Pas facile d’éprouver des sentiments dans notre société de paraître.
Je suis là, devant toi, assumant mes envies, voulant me rapprocher de toi.
Tu es là, en bande, à faire le coq, à la limite du mépris.
Joli personnage social…
Quelle angoisse.
Sérieux, les gens en bande sont insupportables.
Heureusement que je te connais. Je sais que ce que tu es ce soir, c’est pas
toi.
J’ai (très) mal dormi.
J’ai à nouveau rêvé de cet enterrement.
L’effet de groupe de la veille m’a rappelé à quel point, même aux
enterrements, les gens en bande sont insupportables.
Je suis d’accord, il est plus difficile de vivre que de mourir.

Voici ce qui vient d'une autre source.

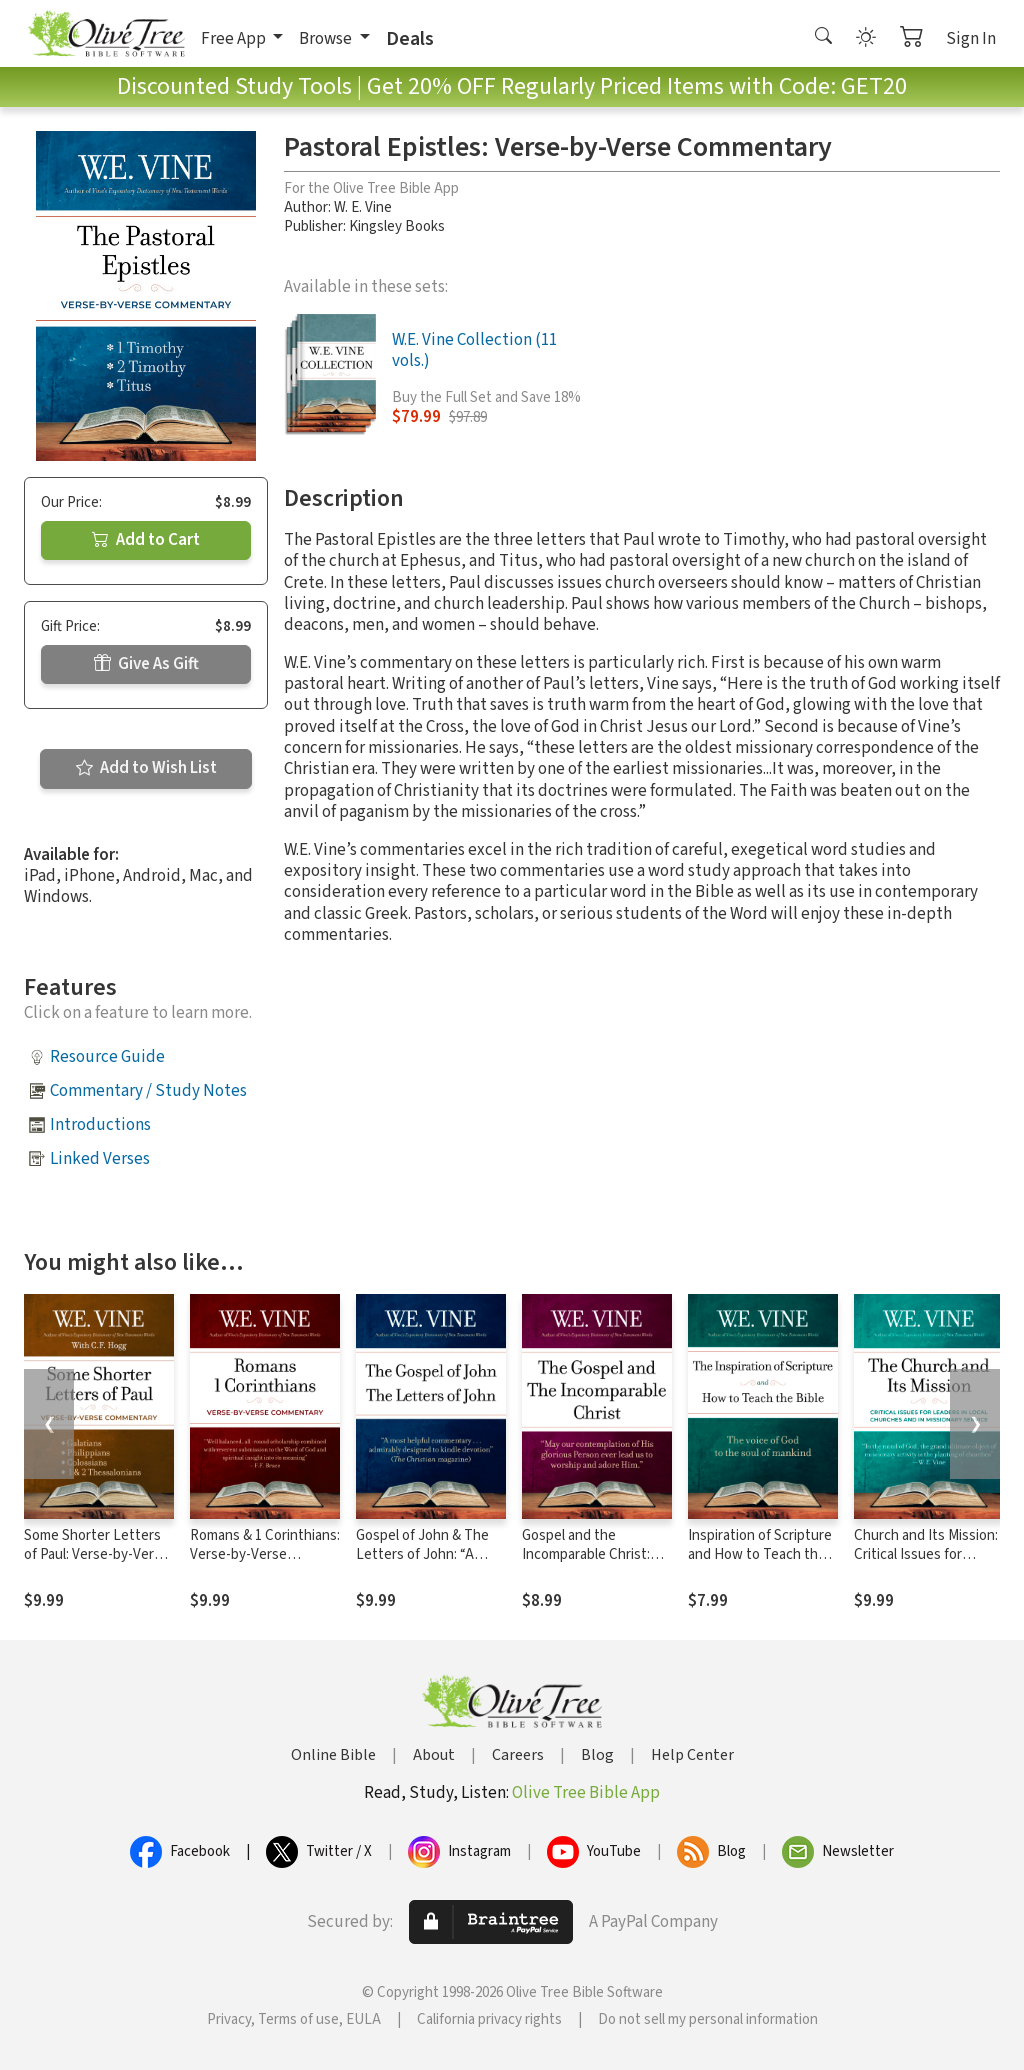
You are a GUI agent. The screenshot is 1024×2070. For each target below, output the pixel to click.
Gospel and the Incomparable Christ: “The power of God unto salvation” (586, 1564)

Pour l’un tout est fini. Il ne s’en rend même pas compte. Il paraît qu’il va
ailleurs, là où c’est mieux. Pour ceux qui restent, ceux qui souffrent, il faut
continuer à vivre. Il faut surmonter ça, peu importe la douleur, parce que la
vie continue. Tout simplement. Alors on est en bande, à dire adieu. La
tristesse de chacun, cumulée à celles des autres, te noie. Tu te brûles les
ailes, tu t’asphyxies. T’as beau être (très) optimiste, dynamique, une pile
d’énergie, ce jour-là t’es tout l’inverse, comme ta bande.
Pourtant j’aime bien rire aux enterrements.
Et j’aurais aimé rire à celui-là… Mais l’effet de bande m’en a empêché. Il
fallait être triste.
Après tout, c’est mon papa qu’on enterrait.
Les 400 coups qu’on a fait, toutes ces conneries accumulées, les fous rires
à répétition, la vie, l’amour, tout simplement. C’est tout ça que j’avais
(très) envie de crier. J’avais (très) envie de crier que mon papa c’est le
meilleur et que la vie me l’a enlevé trop tôt.
Bien sûr je suis (très) et il me manque mais je ne changerais rien à cette
situation alors…
J’avais (très) envie que les gens me laissent leur dire à quel point il était
(très) fabuleusement merveilleux. Les rires provoqués par toutes les
anecdotes auraient été libérateurs. Mais la bande avait décidé que non, ça
ne se fait pas de rire aux enterrements.
Dommage car mon papa adorait rire. Toute cette tristesse, ça ne lui
ressemble pas.
Rire (très) fort de tous ces souvenirs avec lui au lieu de penser à ce vide
colossal qu’il laisse et avec lequel je vais devoir vivre.
Ca doit être pour ça que ma vie est un peu comme une comédie
romantique.
Le côté romance en moins...
En réalité, c’était (très) compliqué de rire, bien pire que (très) compliqué.
Comment transformer ce torrent de larmes en torrent de rires ? Mon
papa…
Il y a pas de mot tellement c’était inconcevable, tellement c’était...
C’était irréel.
C’est le mot qui va le mieux à ce décès.
Irréel.
Un jour tu vas rentrer à la maison, c’est sûr.
C’était inconcevable que tu sois pu là. Alors c’était logique de faire
comme si ce n’était pas arrivé. Mais pourquoi tu ne rentres pas ? J’ai pas
été élevée pour fuir, mais le culte de la réalité et moi on ne se connaît pas.
Je vais mettre tout ça de côté, (très) loin, comme ça ce n’est jamais arrivé.